Records in a dataset:
━━━━━━━━

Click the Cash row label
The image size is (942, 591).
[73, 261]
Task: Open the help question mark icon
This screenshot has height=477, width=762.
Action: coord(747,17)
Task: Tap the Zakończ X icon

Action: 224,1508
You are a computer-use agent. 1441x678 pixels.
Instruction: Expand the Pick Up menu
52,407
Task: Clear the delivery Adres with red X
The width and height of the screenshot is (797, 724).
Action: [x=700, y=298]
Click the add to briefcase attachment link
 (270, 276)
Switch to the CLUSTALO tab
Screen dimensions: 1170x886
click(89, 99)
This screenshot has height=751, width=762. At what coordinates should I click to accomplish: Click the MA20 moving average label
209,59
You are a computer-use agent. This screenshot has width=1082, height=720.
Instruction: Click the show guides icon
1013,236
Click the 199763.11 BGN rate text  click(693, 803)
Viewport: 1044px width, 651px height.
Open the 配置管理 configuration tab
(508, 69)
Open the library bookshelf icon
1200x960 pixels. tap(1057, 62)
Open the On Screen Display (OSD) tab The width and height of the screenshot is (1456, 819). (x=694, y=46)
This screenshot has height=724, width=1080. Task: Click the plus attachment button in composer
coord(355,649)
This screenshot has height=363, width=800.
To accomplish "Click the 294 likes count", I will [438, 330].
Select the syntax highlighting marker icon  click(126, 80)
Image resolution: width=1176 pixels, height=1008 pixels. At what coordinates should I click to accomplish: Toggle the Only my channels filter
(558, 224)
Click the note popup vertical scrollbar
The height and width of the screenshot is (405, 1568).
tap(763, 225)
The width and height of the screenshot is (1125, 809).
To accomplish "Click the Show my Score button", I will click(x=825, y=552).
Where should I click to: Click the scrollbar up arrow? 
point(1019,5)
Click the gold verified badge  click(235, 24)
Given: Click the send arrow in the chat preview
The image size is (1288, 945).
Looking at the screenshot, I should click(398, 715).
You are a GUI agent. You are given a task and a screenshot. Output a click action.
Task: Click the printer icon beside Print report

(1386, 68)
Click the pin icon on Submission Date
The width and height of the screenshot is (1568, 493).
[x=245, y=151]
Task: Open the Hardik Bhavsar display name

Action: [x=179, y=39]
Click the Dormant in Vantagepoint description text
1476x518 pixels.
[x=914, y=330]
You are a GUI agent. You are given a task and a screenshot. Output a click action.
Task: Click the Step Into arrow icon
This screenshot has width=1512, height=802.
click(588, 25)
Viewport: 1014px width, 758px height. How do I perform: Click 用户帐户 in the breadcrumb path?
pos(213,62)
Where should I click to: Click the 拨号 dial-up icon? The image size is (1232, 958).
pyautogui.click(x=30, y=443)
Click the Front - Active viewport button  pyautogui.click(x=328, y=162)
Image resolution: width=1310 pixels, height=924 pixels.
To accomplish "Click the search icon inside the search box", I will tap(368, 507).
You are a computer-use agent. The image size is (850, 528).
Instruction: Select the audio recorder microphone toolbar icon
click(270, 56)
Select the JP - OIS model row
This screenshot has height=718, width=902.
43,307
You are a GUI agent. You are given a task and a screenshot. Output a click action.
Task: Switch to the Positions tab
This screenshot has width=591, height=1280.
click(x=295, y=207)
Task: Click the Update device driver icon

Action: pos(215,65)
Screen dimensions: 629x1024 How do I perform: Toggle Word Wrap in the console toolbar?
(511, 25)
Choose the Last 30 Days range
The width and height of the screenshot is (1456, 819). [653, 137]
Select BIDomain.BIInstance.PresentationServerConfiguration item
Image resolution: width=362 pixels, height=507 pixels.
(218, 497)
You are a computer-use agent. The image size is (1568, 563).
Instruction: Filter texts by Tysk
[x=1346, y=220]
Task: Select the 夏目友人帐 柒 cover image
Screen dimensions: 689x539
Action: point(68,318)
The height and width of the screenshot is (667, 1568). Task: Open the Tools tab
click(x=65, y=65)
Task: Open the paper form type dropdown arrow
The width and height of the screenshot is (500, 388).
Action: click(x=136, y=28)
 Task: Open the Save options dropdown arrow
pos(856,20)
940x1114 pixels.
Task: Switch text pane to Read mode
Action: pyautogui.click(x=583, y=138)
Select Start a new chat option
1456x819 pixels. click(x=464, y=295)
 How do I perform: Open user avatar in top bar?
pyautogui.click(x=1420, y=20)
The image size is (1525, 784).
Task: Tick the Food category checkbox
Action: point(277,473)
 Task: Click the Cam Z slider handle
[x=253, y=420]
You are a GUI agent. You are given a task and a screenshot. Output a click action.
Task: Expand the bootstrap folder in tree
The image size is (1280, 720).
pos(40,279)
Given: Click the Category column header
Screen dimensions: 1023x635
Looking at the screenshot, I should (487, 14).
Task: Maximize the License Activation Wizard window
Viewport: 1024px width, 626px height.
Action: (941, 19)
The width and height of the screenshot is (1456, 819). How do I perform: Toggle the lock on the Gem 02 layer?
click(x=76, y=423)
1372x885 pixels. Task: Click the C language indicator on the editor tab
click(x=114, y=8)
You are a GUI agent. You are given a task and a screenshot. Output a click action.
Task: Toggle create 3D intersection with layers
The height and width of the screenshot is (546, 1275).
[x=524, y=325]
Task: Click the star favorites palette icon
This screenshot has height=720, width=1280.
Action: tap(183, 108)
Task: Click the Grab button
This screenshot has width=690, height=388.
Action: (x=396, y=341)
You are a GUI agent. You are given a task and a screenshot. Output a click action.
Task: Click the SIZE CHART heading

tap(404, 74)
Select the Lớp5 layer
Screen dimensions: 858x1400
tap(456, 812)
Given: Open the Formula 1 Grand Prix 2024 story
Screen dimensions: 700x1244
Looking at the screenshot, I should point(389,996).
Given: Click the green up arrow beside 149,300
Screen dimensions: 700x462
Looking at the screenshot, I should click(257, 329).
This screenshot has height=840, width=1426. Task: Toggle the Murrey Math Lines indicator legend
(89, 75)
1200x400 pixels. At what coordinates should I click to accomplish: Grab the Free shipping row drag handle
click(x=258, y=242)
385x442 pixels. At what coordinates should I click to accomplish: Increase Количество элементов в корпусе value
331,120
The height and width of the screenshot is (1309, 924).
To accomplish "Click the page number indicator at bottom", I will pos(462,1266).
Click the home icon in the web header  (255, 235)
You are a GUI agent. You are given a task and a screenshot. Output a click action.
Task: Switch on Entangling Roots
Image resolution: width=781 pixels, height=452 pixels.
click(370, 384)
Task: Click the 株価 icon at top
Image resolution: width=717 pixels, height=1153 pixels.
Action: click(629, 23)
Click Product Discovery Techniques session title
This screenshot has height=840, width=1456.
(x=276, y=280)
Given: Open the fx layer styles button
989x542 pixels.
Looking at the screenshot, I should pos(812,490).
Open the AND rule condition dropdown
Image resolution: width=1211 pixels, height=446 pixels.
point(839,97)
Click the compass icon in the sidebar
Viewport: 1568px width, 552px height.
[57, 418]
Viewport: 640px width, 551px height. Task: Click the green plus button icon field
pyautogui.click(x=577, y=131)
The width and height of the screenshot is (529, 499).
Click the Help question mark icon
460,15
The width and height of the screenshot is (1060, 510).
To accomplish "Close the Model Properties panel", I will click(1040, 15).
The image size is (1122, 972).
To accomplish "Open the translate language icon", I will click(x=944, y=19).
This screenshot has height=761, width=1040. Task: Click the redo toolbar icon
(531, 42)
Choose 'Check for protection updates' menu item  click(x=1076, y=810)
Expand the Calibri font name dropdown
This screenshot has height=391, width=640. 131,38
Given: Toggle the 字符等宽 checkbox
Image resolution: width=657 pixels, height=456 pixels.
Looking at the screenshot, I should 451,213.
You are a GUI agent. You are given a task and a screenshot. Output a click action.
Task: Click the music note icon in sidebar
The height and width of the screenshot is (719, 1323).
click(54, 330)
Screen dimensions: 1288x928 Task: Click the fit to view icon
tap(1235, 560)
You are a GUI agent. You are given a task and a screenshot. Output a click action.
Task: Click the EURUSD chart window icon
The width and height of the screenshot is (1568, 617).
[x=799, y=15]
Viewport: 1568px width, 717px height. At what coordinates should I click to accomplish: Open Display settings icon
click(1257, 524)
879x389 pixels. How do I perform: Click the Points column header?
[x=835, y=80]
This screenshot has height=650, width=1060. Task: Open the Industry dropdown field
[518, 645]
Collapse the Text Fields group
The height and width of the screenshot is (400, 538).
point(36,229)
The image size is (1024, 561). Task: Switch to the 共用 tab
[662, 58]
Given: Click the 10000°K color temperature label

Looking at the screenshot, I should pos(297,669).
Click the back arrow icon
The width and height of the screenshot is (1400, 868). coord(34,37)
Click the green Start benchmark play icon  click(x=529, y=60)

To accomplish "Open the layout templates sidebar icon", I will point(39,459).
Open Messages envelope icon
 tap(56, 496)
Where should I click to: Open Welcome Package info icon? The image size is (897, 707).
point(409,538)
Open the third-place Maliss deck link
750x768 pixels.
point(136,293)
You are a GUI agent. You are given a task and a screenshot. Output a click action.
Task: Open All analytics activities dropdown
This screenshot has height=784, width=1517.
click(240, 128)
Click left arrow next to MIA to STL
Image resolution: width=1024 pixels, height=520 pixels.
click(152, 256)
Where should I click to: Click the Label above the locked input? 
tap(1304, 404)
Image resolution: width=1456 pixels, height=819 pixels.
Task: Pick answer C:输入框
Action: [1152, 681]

━━━━━━━━

> **YOUR OBJECTIVE**: Count the lines of the records that contain the word "Switch" and reply with only that number.

> **THE RESPONSE**: 5